**Entries**:
______
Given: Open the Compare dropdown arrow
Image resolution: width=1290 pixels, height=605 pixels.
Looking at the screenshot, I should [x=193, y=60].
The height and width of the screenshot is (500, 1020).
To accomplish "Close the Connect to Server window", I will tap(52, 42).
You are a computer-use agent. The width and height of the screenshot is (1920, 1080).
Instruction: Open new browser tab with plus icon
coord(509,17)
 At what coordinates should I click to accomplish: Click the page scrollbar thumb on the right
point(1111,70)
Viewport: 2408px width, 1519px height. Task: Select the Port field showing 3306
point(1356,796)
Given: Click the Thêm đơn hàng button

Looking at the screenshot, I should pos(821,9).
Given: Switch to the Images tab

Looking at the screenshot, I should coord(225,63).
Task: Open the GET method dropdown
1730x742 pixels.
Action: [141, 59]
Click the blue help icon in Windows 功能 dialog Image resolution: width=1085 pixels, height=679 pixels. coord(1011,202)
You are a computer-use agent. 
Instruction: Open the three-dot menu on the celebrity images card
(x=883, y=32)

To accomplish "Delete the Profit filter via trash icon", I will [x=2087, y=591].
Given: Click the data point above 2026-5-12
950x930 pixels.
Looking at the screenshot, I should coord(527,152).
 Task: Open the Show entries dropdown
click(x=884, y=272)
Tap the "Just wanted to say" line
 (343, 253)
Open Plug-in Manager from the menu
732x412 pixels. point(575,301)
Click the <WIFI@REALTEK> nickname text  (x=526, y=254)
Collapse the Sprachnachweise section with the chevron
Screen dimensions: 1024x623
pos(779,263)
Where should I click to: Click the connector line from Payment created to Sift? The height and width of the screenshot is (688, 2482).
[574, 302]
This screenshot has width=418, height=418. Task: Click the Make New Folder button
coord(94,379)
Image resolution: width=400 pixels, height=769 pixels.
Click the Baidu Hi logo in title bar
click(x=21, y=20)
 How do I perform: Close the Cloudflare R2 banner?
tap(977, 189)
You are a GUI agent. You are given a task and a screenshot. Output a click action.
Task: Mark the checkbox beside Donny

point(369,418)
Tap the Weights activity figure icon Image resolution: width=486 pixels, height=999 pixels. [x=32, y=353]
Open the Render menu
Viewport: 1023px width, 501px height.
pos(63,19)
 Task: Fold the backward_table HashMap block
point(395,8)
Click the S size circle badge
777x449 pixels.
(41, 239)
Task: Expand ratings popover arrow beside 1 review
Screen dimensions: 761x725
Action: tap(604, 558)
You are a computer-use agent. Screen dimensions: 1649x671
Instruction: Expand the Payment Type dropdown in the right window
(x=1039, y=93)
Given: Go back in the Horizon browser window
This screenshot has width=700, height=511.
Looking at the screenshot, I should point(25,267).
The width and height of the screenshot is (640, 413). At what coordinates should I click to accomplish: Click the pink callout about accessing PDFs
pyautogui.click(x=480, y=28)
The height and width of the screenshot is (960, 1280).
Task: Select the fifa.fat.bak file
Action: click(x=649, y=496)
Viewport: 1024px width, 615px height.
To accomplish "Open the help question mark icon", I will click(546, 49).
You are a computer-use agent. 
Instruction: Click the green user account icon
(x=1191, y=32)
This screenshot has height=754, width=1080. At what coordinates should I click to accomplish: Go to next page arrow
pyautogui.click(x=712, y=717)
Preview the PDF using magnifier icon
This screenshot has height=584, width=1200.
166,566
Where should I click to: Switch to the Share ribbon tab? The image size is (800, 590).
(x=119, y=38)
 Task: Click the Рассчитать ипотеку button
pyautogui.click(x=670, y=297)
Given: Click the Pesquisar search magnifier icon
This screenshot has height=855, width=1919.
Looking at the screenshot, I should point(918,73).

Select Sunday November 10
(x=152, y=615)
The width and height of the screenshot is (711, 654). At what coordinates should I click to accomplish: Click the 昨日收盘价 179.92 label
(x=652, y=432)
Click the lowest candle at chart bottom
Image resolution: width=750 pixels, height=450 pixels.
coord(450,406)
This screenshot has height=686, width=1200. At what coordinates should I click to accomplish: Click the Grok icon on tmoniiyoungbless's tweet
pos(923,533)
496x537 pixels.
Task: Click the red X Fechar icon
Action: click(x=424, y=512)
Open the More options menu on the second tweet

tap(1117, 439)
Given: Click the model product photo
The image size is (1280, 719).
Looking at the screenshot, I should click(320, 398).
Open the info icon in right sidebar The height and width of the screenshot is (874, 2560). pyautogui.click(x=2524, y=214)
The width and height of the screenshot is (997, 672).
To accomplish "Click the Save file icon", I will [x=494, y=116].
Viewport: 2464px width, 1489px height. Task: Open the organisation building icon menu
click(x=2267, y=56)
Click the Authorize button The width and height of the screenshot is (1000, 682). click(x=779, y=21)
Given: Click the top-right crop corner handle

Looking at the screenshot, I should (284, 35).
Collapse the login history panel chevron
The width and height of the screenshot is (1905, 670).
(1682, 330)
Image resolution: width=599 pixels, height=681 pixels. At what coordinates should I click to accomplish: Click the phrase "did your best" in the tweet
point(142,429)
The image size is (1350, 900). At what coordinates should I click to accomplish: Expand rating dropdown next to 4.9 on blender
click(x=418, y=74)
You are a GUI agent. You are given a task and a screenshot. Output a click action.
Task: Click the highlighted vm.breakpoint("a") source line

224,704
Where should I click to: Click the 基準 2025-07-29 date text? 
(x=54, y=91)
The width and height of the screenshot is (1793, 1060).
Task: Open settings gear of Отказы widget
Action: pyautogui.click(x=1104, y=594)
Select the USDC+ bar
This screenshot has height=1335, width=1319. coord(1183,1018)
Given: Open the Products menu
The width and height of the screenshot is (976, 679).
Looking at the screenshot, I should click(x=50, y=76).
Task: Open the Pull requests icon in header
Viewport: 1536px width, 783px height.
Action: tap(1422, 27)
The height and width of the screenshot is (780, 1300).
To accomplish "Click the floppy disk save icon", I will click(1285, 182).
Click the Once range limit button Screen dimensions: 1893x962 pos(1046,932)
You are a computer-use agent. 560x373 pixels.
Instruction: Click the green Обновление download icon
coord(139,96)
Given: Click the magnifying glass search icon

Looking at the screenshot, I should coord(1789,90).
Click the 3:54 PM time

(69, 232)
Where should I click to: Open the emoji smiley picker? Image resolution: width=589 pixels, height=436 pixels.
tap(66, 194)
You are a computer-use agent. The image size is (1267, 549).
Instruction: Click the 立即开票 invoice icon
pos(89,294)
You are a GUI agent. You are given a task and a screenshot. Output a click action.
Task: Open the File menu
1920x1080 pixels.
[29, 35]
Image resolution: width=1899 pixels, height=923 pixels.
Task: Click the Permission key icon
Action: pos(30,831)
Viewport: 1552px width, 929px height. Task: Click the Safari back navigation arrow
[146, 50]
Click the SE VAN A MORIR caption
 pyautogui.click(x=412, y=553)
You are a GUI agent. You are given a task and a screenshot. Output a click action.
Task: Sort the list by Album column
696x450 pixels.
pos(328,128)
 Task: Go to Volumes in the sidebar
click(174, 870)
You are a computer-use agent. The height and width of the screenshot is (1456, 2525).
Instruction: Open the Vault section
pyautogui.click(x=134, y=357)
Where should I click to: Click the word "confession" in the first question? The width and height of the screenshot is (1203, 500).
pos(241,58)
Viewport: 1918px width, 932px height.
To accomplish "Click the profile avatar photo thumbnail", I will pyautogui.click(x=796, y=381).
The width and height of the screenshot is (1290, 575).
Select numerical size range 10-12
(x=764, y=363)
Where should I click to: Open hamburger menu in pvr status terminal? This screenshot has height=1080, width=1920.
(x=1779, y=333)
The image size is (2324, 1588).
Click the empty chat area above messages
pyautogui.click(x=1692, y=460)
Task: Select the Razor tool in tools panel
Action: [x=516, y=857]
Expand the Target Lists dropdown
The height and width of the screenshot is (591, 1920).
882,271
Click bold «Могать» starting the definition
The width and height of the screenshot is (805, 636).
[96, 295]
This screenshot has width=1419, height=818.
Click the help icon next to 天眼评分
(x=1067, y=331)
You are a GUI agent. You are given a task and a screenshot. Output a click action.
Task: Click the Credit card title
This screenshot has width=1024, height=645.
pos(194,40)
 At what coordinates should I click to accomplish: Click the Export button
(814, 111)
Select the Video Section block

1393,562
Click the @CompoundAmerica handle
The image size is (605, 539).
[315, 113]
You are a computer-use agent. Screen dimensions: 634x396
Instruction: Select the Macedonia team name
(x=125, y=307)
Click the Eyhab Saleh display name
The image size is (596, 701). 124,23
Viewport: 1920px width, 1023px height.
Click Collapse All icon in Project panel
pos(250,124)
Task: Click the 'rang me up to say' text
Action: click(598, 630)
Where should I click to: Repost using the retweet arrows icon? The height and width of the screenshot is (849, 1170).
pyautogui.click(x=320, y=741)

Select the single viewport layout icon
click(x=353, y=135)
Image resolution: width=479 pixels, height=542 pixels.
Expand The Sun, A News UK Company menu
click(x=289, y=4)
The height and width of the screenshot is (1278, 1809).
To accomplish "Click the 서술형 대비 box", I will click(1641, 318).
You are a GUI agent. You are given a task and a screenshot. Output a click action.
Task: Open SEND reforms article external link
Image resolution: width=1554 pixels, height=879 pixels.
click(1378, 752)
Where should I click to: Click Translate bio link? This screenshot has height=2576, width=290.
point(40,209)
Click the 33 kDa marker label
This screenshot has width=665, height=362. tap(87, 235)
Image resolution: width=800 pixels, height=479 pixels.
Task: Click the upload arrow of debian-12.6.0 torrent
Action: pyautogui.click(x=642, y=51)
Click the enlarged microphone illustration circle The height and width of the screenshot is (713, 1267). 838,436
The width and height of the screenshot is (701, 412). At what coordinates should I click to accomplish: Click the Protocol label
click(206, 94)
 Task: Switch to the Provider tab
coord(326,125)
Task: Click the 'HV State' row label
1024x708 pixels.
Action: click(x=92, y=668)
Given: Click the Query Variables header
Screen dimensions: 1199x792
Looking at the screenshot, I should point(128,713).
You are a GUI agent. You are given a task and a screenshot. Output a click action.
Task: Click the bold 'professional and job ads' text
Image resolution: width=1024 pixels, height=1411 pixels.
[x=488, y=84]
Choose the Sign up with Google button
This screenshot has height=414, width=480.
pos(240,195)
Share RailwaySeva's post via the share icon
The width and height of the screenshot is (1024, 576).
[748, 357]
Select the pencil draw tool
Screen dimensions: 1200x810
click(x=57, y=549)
______
**Task instructions**:
Format the part of the records above that opens with the line containing "Where should I click to: Click Translate" and closes with the line containing "Click the enlarged", both included, as a Markdown table with the columns Row and Record line. Number each line in order and leave out any blank lines.

**Response**:
| Row | Record line |
|---|---|
| 1 | Where should I click to: Click Translate bio link? This screenshot has height=2576, width=290. |
| 2 | point(40,209) |
| 3 | Click the 33 kDa marker label |
| 4 | This screenshot has width=665, height=362. tap(87, 235) |
| 5 | Image resolution: width=800 pixels, height=479 pixels. |
| 6 | Task: Click the upload arrow of debian-12.6.0 torrent |
| 7 | Action: pyautogui.click(x=642, y=51) |
| 8 | Click the enlarged microphone illustration circle The height and width of the screenshot is (713, 1267). 838,436 |